Inefficient meetings today. On a geriatric or forensic unit, people are not discharged quickly. Yet we are required to have frequent meetings specifically discussing discharge anyway. The "what's happening with discharge?" portion often doesn't change: "He can't even leave the building until he has his next Gibbs Hearing." "We won't be able to get her in anywhere as long as she's throwing urine and feces at anyone who comes into the room." We are supposed to pretend for the sake of the record and to keep the civil liberties lawyers at bay that something is actually going on, and that it is proceeding to a discharge in some orderly fashion.
It's actually not as crazy as it sounds. If you didn't make us pretend and find something that we can say we are doing, these impossible discharges would take two years instead of one, at considerable expense to the state and unfairness to the patient. Still, for someone who is just covering for three days, as I am, it is easy to contrast the way the meeting proceeds on those units with how they go on the childrens' and acute care units. In those meetings, we talk about actual discharge stuff: Have they gotten a Bridge Program voucher to get into housing? No. Why not? They need a waiver because he's got a criminal record. How long will that take? I expected it this morning, but Chip is out, and he's the only one who can do it. So tomorrow? Probably. In the meantime, I'm going to call landlords and get an actual Nashua apartment. Nashua is a black hole for apartments, though, right? His aunt is a realtor and he's got money up front. Praise Jesus (this said facetiously). I did. For three minutes straight about an hour ago (said sincerely).

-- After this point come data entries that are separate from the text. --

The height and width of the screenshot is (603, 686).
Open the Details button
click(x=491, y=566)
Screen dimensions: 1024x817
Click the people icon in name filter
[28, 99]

But on the long-term units everything eventually turns into discouraged, endless tales of how bad things were yesterday, and how irritating and disobedient the patients are. "We have this ongoing problem. Patient coffee is at 10:30. Michael comes up 20 minutes early every day and asks the staff who are preparing the 10:30 coffee and snack to get him his own coffee then goes on his privileges. So there's this cascade effect that everyone wants their coffee early because they see Michael getting it..." Just stop. This is not a Michael problem, this is a staff problem. Some staff give him coffee and the others don't want to and feel put in a bad position. Michael will always do this. (I can vouch for that because he was a year behind me in grammar school and was like this 55 years ago. Even before he tried to murder a guy at Dunkin Donuts he wanted the rules bent for him.) The supervisor will not insist that people either be flexible and live with it or stick to the rules and live with it. By numerous trails, week after week, the line staff wants the doctor, with the support of the OT, social worker, and whoever else is sitting there to insist that a) those other inflexible bitches give coffee other than at 10:30 or b) those enabling, spineless cowards be made to stick to the 10:30 coffee time.
This repeats for all 12 patients on the team. He won't. She never. Last night he was on the phone to his wife and I told him that he couldn't talk like that to her and then he said...(six minutes of blow-by-blow pointless conversation. I focus really hard at what I can offer as an outsider coming in, and used to think that what I could bring was clarity. I used to think it was working great, because literally everyone on the team would come up to me afterward and tell me how grateful they were that I had brought clarity to the discussion of patients 4, 7, and 9, that they had been trying for weeks to get across. Or (next up) the clarity I had brought to the discussion of patients 2, 5, and 11. Which they had been trying for weeks to get people to see. Rinse. Repeat.
But ultimately, it's one person who is dominating the complaint department, using this as her opportunity to complain about this unit's methods, or the hospital's methods, or the whole mental health system in this state, or the legislature, or attitudes in this whole friggin' country... at which point it either becomes a complaint about Trump/Republicans/Conservatives, or occasionally political correctness so that you can't say what is really going on...
It's easy for me to scoff, but this is just what people do when they have to manage bad situations because there really aren't any solutions. I get to see it in stark relief, because these are situations that really don't have neat solutions that people on radio and TV can pretend exist. It's just going to suck, and we might make them a little better and squeeze them into some passably better situation that costs everyone a lot less.
To do this right would cost about five times as much, and we're already one of the big-ticket items in the state budget. You get that, right?
The same inefficiencies occur in your meetings, but less obviously. It's just human nature when faced with the endlessly discouraging. The service I provide here is that if your meetings are going inefficiently, it might be victims unable to contain their narratives of how hard this all is, disguised in politer language because they know that just won't fly. But you might be able to sense that this is what is really happening underneath: a management problem disguised as a budget, recruiting, regulation, or vendor problem - because management doesn't really have a way to make this better, and it just sucks the fluoride out of the teeth of the people answering the phones or dealing with the public, or trying to train pigs to sing.